Batch Processing

Batch Processing, zu Deutsch Batchverarbeitung oder Stapelverarbeitung, ist ein Begriff aus der Datenverarbeitung. Die Bezeichnung Stapelverarbeitung stammt aus der Anfangszeit der Computertechnologie.

Damals speicherte man Programme auf Lochkarten. Im Folgenden arbeitete man diese als Kartenstapel (englisch batch) nacheinander ab. Später lösten modernere Lösungen diese Speichermedien ab und ermöglichten so ein interaktives Arbeiten.

Im Gegensatz zur Stapelverarbeitung steht die „Dialogverarbeitung“. Bei letzterer erfolgt ein ständiges Hin und Her zwischen Programm und Benutzer. Dabei führt das Programm immer genau einen Vorgang durch und wartet auf die nächste Eingabe. Die Stapelverarbeitung arbeitet hingegen alle vorher bereitgestellten Vorgänge ohne Eingriff durch einen Benutzer ab.

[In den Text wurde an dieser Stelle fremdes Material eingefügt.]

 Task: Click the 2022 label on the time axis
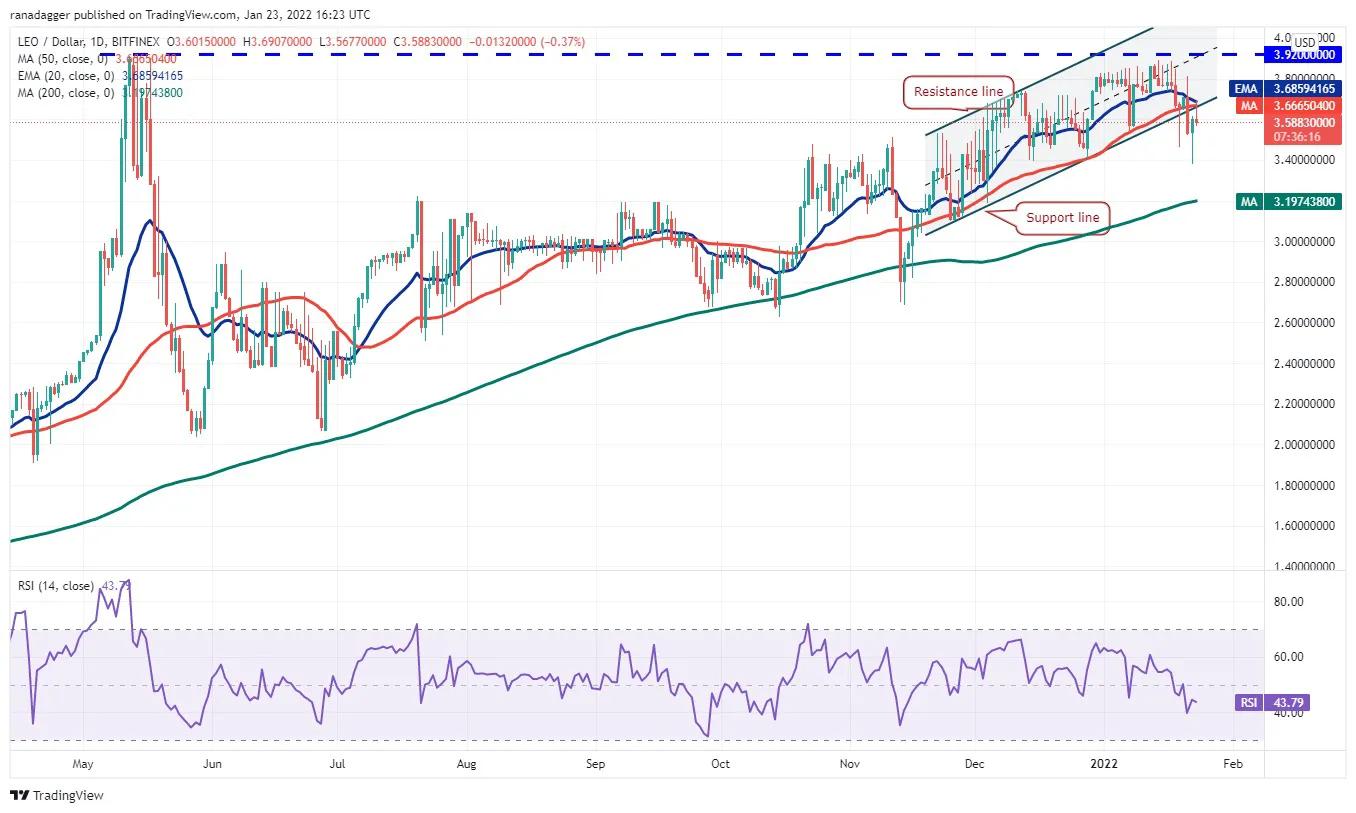point(1103,763)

Batch Processing und Streaming Processing im Big Data Umfeld

Basierend auf diesen beiden unterschiedlichen Herangehensweisen unterscheidet man auch im moderenen Big Data Umfeld zwischen Batchverarbeitung und Streamingverarbeitung. Dabei bezeichnet man jene Prozesse als Batchverarbeitungen, bei denen man vorab gespeicherte Daten zu einem späteren Zeitpunkt verarbeitet. Ein praktisches Beispiel hierfür wären Tagestransaktionen eines Finanzunternehmens, welche in einem nächtlichen Programmlauf analysiert und intertpretiert werden. Die Batchverarbeitung arbeitet dabei mit großen Blöcken von Daten und über einen längeren Zeitraum. Zum Beispiel könnten der erwähnte Nachlauf mehrere Stunden dauern.

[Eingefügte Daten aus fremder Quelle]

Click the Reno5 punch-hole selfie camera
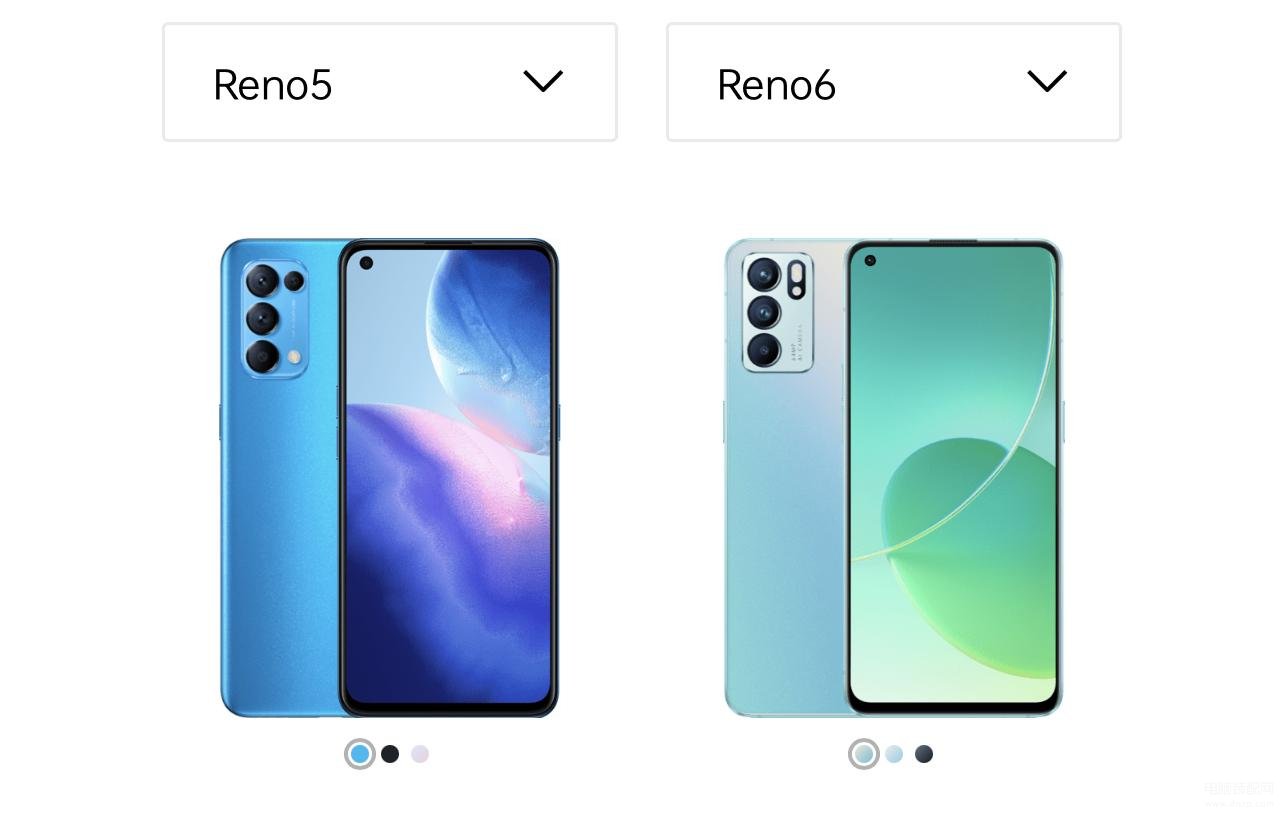Screen dimensions: 1284x817 click(366, 263)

Hingegen findet Streamingverarbeitung statt, noch bevor man die Daten abspeichert. Bei dieser Verarbeitung geht es darum, einzelne Datenelemente nahezu in Echtzeit zu analysieren und sofort Ergebnisse der Analyse bereitzustellen. Hierbei ist es manchmal schon ausreichend, ein Näherungsergebnis zu präsentieren. Währenddessen müssen bei der Batchverarbeitung alle Ergebnisse exakt sein.